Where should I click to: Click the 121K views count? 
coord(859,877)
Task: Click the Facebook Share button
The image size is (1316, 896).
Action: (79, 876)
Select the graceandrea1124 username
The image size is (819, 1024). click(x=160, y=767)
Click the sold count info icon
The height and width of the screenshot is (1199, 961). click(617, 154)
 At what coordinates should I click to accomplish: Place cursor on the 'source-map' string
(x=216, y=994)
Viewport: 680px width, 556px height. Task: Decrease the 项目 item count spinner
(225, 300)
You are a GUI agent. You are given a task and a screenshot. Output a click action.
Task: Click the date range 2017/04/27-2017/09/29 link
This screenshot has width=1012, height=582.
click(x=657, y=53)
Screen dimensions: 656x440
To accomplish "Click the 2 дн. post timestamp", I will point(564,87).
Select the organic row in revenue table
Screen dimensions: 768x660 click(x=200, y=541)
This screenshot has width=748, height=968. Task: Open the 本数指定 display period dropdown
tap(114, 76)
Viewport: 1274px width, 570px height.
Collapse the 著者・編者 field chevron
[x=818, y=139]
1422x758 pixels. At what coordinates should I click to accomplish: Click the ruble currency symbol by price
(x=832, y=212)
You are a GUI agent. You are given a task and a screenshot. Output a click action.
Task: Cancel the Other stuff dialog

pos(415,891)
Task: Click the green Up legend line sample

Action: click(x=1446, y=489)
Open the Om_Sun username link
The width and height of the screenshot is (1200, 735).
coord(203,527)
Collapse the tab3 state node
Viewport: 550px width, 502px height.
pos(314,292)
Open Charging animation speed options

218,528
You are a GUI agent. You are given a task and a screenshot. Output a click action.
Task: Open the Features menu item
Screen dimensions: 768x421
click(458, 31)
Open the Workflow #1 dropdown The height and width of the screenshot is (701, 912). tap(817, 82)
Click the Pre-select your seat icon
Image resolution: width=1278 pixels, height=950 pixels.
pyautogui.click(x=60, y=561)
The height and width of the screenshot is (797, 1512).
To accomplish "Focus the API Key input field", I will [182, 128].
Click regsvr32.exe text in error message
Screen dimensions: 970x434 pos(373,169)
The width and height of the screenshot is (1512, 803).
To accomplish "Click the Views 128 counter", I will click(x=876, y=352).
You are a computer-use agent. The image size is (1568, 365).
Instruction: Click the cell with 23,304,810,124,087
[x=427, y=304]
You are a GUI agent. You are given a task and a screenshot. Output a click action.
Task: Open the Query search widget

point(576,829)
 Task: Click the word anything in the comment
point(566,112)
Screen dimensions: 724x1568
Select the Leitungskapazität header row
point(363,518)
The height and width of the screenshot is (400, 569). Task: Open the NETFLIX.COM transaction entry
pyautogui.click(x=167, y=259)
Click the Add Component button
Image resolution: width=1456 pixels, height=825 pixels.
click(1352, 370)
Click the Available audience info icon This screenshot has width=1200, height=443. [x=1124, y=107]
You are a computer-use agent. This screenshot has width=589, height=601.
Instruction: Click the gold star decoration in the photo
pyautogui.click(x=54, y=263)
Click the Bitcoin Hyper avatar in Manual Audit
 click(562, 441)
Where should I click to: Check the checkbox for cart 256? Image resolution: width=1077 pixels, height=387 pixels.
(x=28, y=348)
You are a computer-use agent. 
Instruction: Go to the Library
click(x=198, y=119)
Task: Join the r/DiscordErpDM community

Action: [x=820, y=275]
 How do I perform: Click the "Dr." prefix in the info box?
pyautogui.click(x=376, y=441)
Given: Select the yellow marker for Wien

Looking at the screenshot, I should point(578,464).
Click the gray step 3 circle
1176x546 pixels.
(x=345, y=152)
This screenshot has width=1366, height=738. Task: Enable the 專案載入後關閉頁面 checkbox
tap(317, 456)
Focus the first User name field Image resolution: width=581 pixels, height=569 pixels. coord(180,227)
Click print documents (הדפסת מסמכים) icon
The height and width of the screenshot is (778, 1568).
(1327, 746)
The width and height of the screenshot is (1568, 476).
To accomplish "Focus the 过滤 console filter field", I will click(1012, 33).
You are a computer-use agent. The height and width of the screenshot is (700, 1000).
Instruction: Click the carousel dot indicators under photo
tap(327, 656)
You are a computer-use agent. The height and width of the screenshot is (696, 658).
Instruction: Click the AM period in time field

Exercise objective: Count the lines in the records that include the word "will". Report the total alone.

Result of this exercise: 4